## Task requirements:
Print verbatim the lines from the beginning of the entries through the line containing "You are a computer-use", both ends included. Pictures should be left out.

[Stored records]
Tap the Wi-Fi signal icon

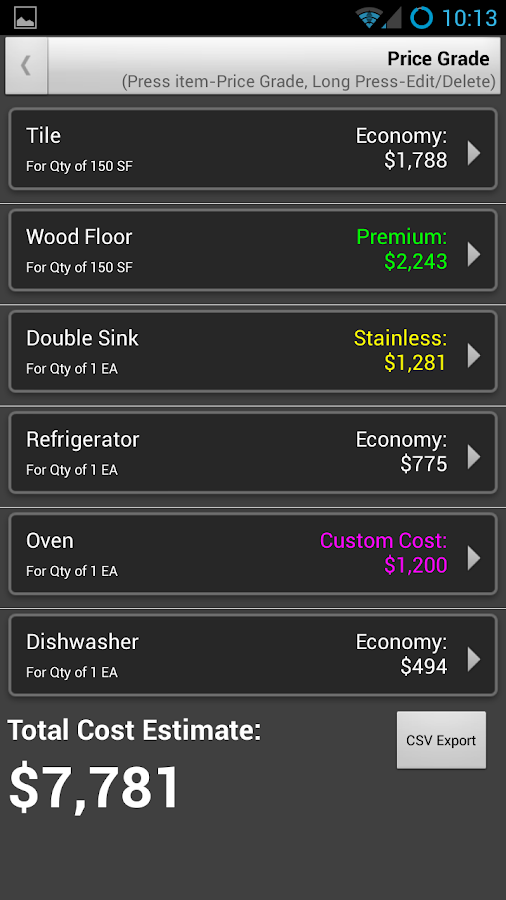(x=369, y=18)
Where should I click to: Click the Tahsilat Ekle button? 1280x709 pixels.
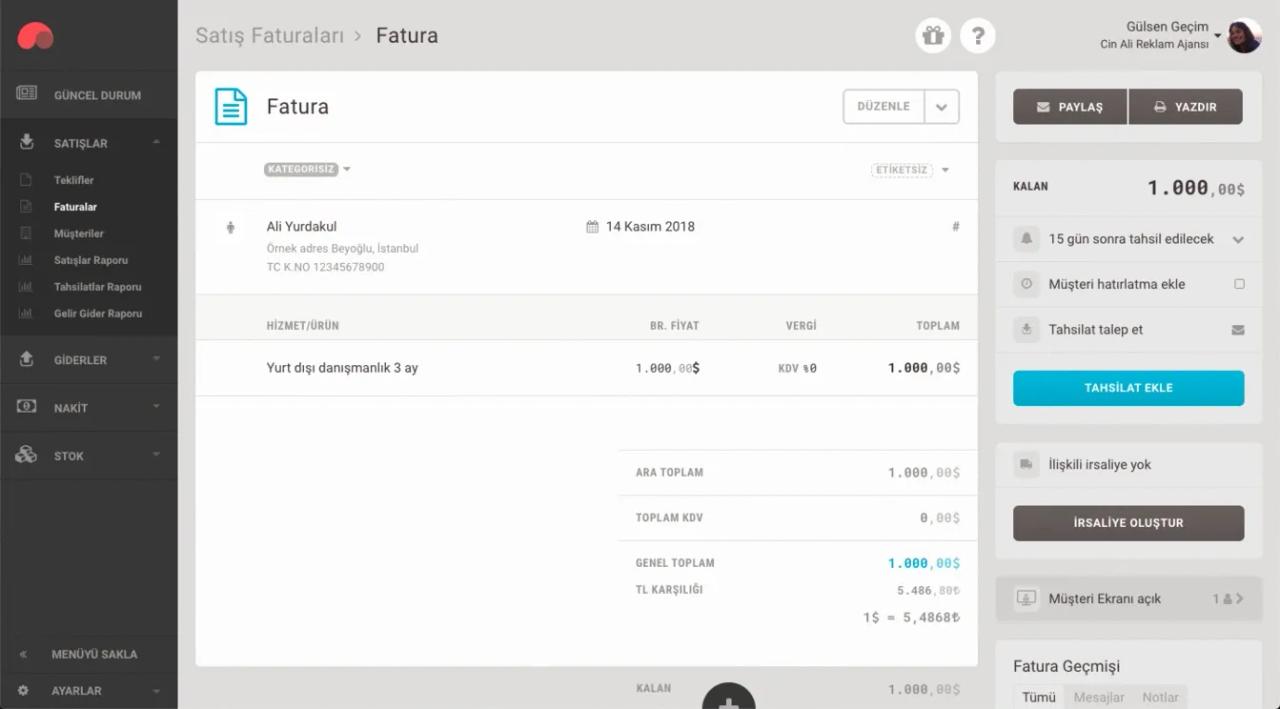[x=1128, y=388]
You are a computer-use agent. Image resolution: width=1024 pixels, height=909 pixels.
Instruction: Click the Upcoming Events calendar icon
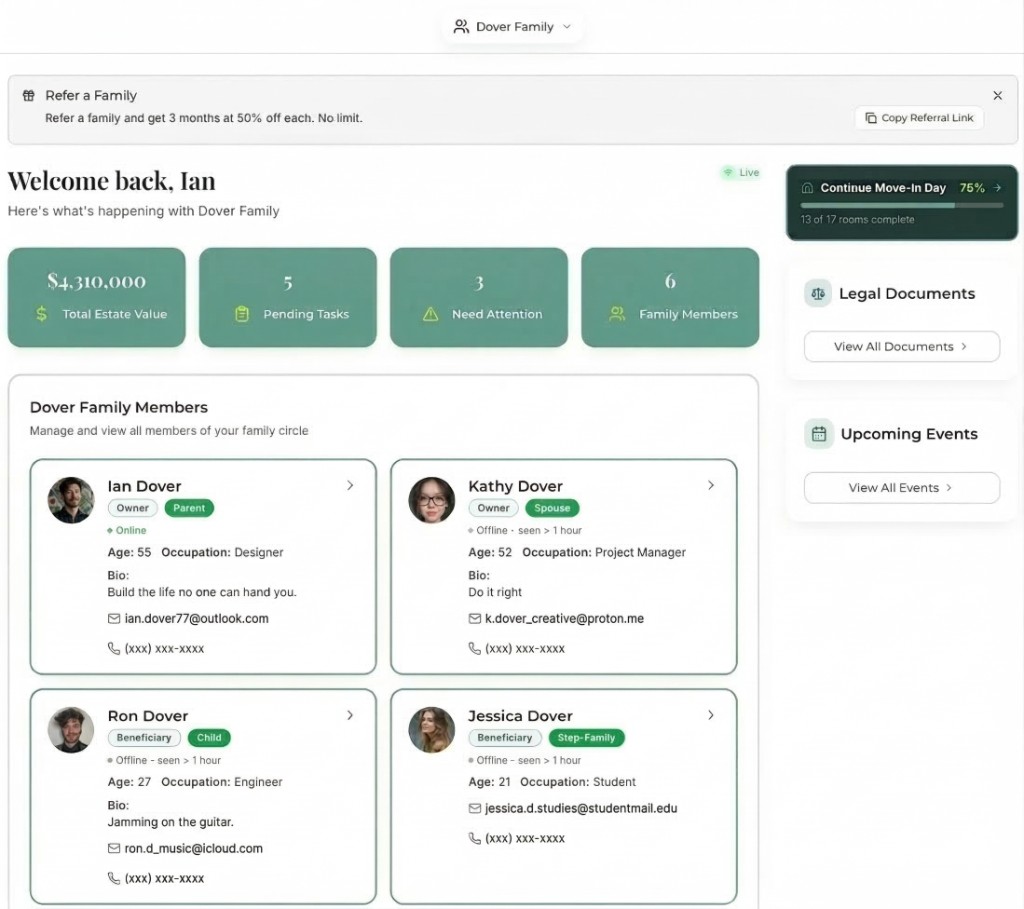[x=818, y=434]
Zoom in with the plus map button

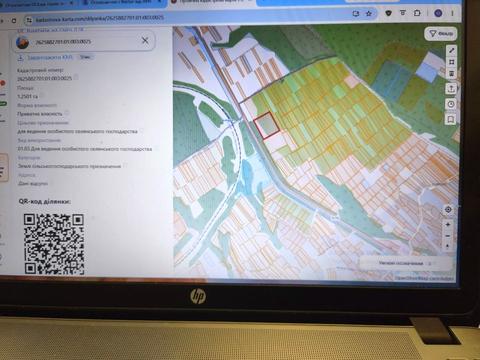click(448, 225)
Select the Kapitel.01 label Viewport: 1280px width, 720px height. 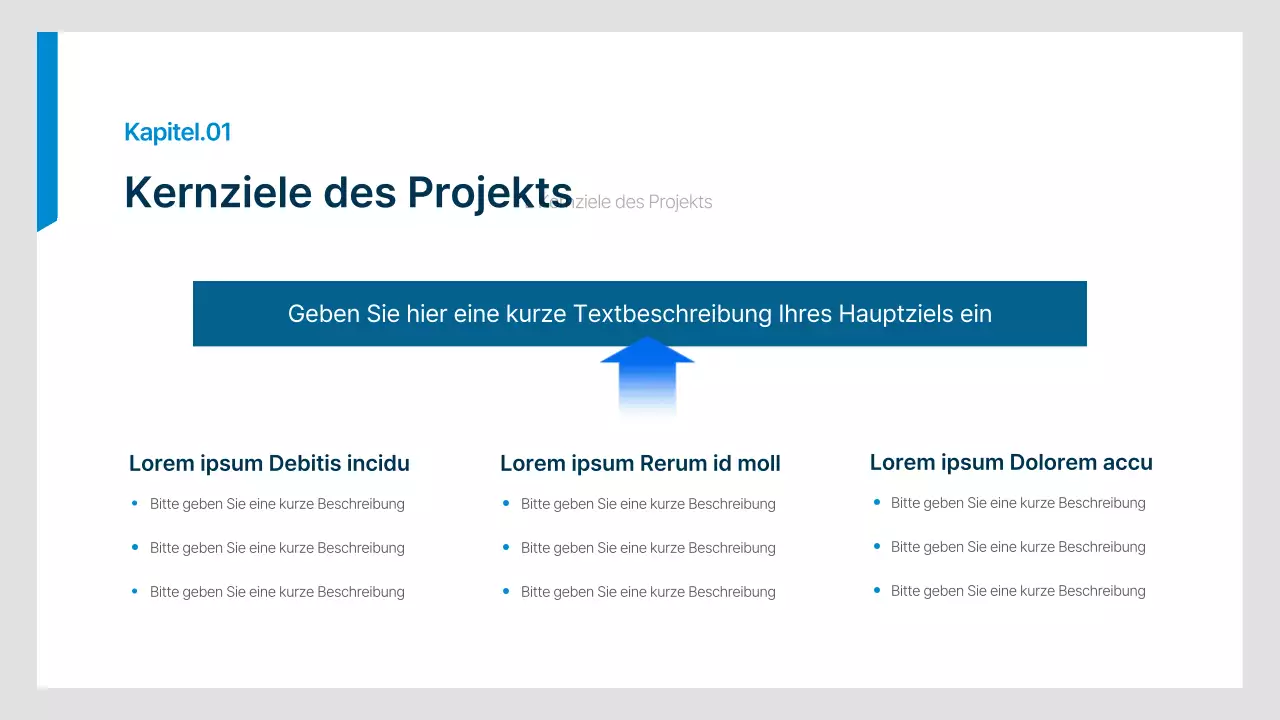pyautogui.click(x=177, y=132)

## Completed task:
Tap the Wi-Fi signal icon

(x=369, y=18)
Where should I click to: Click the Tahsilat Ekle button? 1280x709 pixels.
[x=1128, y=388]
You are a computer-use agent. Image resolution: width=1024 pixels, height=909 pixels.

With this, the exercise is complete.